Reproduce exactly the lines from the one containing "Task: Show View" through the last line of the records below, both included, and nothing else.

▶ **Entries shown**:
____________

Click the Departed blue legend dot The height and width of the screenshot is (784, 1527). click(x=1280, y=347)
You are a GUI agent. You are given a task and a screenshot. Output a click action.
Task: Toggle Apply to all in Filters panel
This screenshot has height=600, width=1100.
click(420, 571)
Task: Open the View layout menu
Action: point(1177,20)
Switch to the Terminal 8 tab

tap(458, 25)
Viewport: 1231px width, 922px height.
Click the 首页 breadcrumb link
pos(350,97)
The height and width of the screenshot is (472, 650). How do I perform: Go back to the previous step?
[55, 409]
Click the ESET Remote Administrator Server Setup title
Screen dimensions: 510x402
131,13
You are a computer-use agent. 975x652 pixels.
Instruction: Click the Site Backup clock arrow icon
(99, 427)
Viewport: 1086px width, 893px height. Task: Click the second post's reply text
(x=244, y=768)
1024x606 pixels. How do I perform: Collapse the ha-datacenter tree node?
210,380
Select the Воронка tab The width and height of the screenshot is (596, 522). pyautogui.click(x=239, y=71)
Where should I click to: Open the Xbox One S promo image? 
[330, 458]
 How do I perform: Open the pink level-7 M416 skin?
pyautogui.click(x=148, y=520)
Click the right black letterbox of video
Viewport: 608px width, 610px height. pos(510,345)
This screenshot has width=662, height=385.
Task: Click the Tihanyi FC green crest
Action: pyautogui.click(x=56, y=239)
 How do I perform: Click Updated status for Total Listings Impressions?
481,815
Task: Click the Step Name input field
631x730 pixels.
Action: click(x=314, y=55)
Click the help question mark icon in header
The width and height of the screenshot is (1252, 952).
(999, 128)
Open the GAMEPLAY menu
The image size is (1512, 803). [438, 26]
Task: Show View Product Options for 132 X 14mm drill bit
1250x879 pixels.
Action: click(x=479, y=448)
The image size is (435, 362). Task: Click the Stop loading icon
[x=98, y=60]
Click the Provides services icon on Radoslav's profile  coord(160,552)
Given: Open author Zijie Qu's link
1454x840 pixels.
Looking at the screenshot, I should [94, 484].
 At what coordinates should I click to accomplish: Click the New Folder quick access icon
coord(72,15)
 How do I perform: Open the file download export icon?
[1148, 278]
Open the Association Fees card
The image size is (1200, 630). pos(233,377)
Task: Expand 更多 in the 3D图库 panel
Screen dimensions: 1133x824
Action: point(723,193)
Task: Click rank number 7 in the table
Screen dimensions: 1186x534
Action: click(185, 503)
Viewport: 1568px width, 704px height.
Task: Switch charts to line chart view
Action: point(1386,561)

____________

▶ **Task solution**:
Task: Show View Product Options for 132 X 14mm drill bit
1250x879 pixels.
Action: click(x=479, y=448)
The image size is (435, 362). Task: Click the Stop loading icon
[x=98, y=60]
Click the Provides services icon on Radoslav's profile  coord(160,552)
Given: Open author Zijie Qu's link
1454x840 pixels.
Looking at the screenshot, I should [94, 484].
 At what coordinates should I click to accomplish: Click the New Folder quick access icon
coord(72,15)
 How do I perform: Open the file download export icon?
[1148, 278]
Open the Association Fees card
The image size is (1200, 630). pos(233,377)
Task: Expand 更多 in the 3D图库 panel
Screen dimensions: 1133x824
Action: point(723,193)
Task: Click rank number 7 in the table
Screen dimensions: 1186x534
Action: click(185, 503)
Viewport: 1568px width, 704px height.
Task: Switch charts to line chart view
Action: point(1386,561)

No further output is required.